▸ **Exercise prompt**:
In the data from the line with "Open the Book module tab" to the line with "Select the gradient", swap "Billing" for "Payment" and write those lines out again with nothing else changed.

▸ **Data rows**:
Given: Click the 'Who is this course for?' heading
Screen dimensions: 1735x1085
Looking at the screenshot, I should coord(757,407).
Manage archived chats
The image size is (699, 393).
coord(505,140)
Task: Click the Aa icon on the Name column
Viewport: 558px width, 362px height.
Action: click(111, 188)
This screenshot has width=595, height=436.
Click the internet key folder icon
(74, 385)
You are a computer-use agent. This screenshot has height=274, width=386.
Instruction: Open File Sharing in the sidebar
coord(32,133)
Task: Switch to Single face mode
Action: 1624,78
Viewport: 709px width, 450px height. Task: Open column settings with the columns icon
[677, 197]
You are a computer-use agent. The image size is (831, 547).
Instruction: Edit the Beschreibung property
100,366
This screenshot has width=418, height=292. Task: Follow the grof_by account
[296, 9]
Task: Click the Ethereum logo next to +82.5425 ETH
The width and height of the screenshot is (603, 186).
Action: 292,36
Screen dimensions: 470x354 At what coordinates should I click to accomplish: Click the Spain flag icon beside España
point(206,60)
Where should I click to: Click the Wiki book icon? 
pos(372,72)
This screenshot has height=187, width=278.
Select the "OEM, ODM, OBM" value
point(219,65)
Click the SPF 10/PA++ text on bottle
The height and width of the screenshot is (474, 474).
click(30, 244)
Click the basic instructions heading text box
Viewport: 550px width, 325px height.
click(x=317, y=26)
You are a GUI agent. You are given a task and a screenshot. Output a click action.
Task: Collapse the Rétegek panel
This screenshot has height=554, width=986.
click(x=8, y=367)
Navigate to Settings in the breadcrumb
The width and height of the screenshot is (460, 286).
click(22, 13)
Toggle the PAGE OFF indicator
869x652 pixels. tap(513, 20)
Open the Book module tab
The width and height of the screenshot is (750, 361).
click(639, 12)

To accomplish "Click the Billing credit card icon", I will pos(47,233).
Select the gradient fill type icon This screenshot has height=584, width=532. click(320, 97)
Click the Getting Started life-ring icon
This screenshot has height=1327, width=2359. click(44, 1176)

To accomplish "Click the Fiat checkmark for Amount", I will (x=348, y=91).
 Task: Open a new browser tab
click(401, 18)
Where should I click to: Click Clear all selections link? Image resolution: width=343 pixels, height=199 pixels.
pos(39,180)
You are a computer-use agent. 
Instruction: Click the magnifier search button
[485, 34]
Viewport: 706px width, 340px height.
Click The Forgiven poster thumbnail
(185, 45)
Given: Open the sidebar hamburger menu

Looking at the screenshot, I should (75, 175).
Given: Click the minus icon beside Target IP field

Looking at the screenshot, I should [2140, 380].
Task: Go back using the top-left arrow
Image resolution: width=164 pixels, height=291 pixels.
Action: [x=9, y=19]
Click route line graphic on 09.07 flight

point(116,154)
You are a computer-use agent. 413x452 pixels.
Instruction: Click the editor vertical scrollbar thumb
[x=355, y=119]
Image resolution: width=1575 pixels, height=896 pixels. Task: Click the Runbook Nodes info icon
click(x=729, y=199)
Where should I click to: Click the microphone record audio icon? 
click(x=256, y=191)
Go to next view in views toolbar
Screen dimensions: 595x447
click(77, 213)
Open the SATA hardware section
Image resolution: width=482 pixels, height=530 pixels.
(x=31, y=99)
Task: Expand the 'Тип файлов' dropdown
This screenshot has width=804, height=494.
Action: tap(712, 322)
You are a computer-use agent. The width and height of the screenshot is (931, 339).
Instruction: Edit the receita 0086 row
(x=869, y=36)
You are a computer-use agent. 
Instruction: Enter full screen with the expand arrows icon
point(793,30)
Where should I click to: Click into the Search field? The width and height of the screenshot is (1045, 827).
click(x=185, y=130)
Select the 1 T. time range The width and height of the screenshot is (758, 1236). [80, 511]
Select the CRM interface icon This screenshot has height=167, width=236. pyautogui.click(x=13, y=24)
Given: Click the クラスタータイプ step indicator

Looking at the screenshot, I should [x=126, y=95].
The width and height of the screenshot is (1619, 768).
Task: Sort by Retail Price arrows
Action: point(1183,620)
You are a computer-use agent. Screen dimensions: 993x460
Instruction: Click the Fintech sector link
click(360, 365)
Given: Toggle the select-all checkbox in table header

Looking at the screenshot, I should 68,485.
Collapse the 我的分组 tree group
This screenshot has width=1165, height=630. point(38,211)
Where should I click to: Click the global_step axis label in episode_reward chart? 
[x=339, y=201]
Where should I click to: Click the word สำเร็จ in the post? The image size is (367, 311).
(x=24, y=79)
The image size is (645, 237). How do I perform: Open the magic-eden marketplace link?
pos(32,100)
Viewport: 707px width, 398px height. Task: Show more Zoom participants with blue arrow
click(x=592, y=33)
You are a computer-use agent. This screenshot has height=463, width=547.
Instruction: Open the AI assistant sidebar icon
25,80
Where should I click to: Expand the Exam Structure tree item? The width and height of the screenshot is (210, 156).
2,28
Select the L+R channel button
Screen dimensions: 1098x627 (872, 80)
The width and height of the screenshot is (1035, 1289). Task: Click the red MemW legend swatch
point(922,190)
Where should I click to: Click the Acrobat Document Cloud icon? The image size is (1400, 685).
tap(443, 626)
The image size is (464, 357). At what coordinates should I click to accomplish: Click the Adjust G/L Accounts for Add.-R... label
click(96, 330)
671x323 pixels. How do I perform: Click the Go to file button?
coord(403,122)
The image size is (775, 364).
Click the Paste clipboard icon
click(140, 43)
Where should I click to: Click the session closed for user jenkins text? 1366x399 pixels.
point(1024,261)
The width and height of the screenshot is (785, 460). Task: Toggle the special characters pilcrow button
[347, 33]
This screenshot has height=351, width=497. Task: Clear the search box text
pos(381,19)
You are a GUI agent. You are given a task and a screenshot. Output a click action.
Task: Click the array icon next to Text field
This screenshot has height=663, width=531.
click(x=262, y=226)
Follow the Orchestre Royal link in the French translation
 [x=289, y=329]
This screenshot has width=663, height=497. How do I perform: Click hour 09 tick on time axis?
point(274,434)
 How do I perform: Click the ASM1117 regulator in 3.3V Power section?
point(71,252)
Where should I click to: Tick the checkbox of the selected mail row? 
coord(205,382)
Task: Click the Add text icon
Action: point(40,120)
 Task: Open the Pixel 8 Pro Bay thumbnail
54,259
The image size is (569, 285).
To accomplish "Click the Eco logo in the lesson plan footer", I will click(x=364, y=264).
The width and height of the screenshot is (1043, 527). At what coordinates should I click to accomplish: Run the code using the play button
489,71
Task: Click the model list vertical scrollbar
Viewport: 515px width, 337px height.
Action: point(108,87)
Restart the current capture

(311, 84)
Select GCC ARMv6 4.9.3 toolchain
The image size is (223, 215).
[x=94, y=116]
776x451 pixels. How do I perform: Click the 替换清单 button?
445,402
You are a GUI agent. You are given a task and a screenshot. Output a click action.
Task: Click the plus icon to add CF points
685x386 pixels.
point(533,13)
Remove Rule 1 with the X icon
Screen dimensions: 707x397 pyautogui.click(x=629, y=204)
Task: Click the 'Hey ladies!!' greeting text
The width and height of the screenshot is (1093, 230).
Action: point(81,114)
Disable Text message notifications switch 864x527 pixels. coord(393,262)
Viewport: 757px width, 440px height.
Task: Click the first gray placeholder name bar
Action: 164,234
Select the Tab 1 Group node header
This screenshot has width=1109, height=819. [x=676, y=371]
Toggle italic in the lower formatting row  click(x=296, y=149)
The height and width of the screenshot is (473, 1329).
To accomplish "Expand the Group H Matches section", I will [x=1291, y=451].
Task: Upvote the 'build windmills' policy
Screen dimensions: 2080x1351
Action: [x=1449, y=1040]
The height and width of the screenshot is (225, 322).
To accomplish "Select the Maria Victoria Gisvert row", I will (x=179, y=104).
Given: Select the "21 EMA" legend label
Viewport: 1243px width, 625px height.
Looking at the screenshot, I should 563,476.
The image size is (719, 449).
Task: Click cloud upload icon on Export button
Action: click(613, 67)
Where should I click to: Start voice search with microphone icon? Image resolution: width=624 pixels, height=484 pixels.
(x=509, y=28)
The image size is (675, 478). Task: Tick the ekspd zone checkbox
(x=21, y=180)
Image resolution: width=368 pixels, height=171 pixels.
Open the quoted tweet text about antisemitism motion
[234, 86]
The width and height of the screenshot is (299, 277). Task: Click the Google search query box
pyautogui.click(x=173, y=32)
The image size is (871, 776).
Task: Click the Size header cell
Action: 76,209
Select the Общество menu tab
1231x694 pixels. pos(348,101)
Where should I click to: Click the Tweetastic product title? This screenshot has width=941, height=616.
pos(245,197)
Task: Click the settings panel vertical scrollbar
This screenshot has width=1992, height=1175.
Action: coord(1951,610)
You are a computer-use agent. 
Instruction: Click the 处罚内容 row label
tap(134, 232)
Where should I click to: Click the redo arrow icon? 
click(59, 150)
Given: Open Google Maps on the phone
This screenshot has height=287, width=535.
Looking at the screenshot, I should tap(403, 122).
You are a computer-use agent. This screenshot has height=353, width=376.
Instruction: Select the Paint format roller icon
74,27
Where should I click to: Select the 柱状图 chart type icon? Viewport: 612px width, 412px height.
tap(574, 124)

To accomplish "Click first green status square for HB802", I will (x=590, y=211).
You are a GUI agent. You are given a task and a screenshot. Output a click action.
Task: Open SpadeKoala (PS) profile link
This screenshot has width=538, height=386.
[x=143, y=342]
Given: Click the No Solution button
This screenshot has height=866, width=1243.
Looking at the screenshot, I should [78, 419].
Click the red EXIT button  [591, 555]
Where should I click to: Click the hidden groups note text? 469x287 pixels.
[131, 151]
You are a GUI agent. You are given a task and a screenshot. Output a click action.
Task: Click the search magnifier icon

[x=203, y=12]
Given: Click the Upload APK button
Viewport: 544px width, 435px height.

▸ **Result for this task**:
Open the Book module tab
The width and height of the screenshot is (750, 361).
click(639, 12)

To accomplish "Click the Payment credit card icon", I will pos(47,233).
Select the gradient fill type icon This screenshot has height=584, width=532. click(320, 97)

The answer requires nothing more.